No Canadá, a experiência de desinstitucionalização ocorre desde os anos 60.
Atualmente, em Ontario, a tendência de criação de residências tem sido no
sentido de estruturas de apoio, que mantenham os princípios de cidadania e
autonomia dos residentes, percebendo esta resposta como um meio de inserção na
comunidade, onde estratégias como o case management ou o assertive community
tratement são apontados como metodologias eficazes para atingir aquele objetivo
(George et al., 2005; Nelson, & Peddle, 2005; Sylvestre et al., 2007).
Em Montreal foi desenvolvida uma experiência semelhante à da Andaluzia, de
cariz eminentemente residencial, para pessoas com DMG, que não tinham sido
capazes de viver noutras soluções residenciais. Mas neste caso os profissionais
tiveram formação específica ou tinham experiência profissional prévia para a
função que exerciam. Esta experiência apresentou resultados preliminares
animadores (Piat et al., 2002).
Quanto às instalações, vários estudos assinalam a limpeza, conforto e
mobiliário como os aspetos mais relevantes indicados pelos residentes, que
interferem com o seu bem-estar (Nelson, & Peddle, 2005). A privacidade é
das principais preocupações dos utentes, o que determina maior satisfação com
residências com menor número de residentes. No entanto, é referida a sensação
de solidão e isolamento pelos que habitam sozinhos, o que levou os utilizadores
a sugerirem a existência de apartamentos com espaços comuns (Nelson, &
Peddle, 2005). As residências com menos residentes estão associadas a menor
ansiedade, menor passividade, menor distanciamento dos outros, a uma maior
consideração positiva do envolvimento social e a maior autonomia (Nelson, &
Peddle, 2005).
CONCLUSÃO
A reforma da saúde mental em Portugal responde essencialmente a uma exigência
de saúde pública, mas representa igualmente um passo civilizacional na
valorização do respeito pelos direitos humanos. Numa época em que os problemas
económicos acentuam a visibilidade dos problemas de saúde mental e a
dificuldade de resposta dos serviços a este fenómeno, torna-se indispensável
caminhar para modelos integrados e adaptados a novas exigências clinicas,
transformadas por força das representações socioculturais contemporâneas.
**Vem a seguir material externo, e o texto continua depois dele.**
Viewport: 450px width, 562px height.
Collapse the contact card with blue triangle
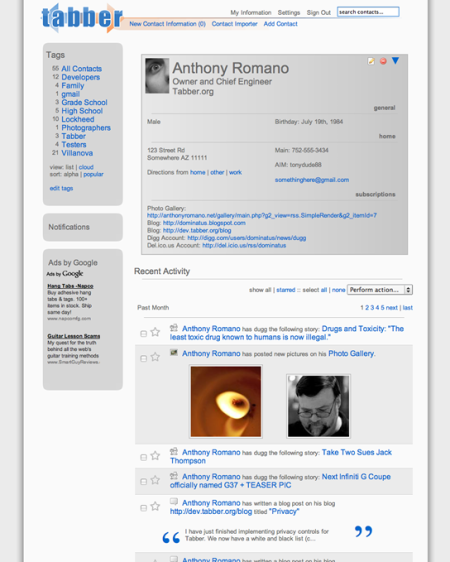[395, 61]
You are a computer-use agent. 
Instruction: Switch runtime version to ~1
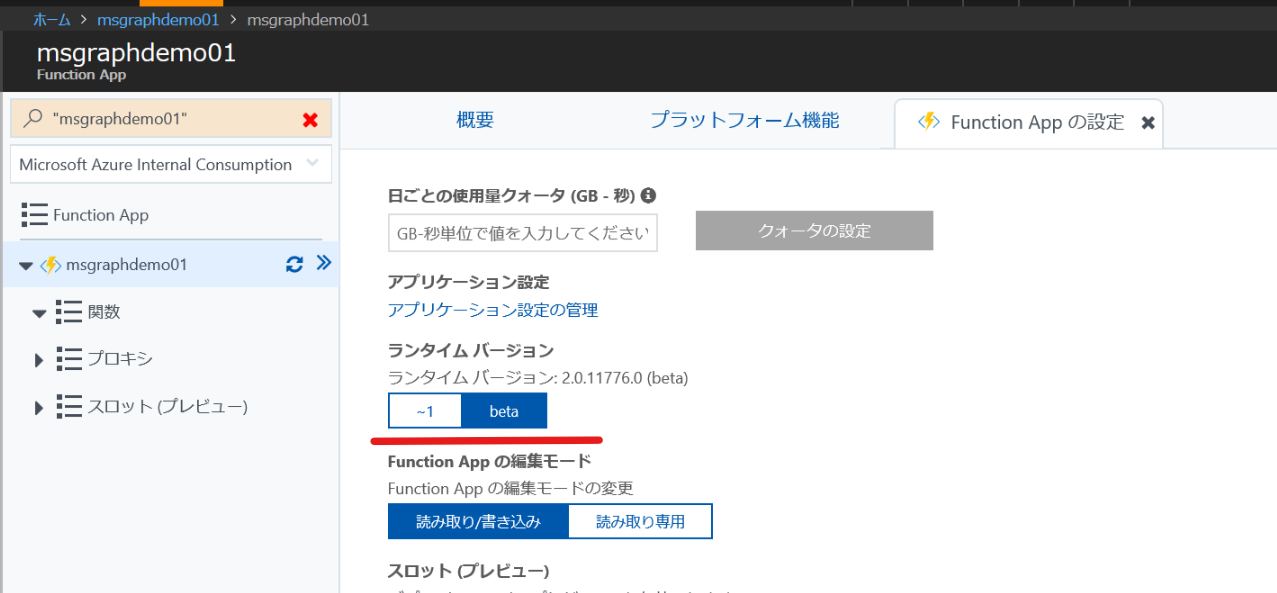coord(424,411)
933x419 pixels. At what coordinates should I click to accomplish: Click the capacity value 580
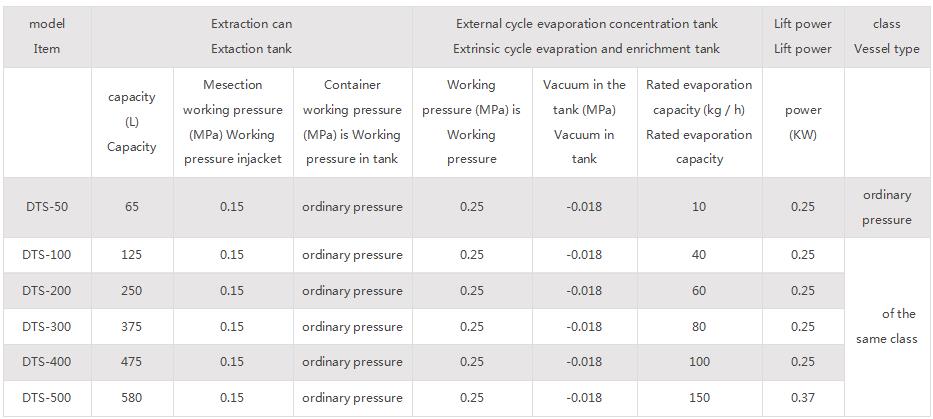[x=132, y=398]
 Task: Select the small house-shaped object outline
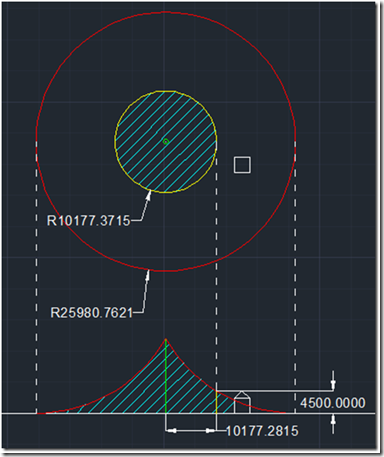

Representações que impõem à pessoa com doença mental, como a outra qualquer
pessoa, a necessidade e o desejo de exercício da cidadania que provam a sua
participação e existência na comunidade. Os projetos de cuidados continuados
devem responder a estas necessidades, desviando o foco de atenção do doente
para a pessoa, valorizando a sua autonomia e integração na comunidade. O não
investimento neste tipo de alternativa representa um retrocesso na reforma da
saúde mental, condena-nos a um futuro de maior desigualdade e à manutenção do
estigma e descriminação, de ausência de oportunidade e de menor capacidade de
resposta dos serviços de saúde às pessoas com doença mental grave.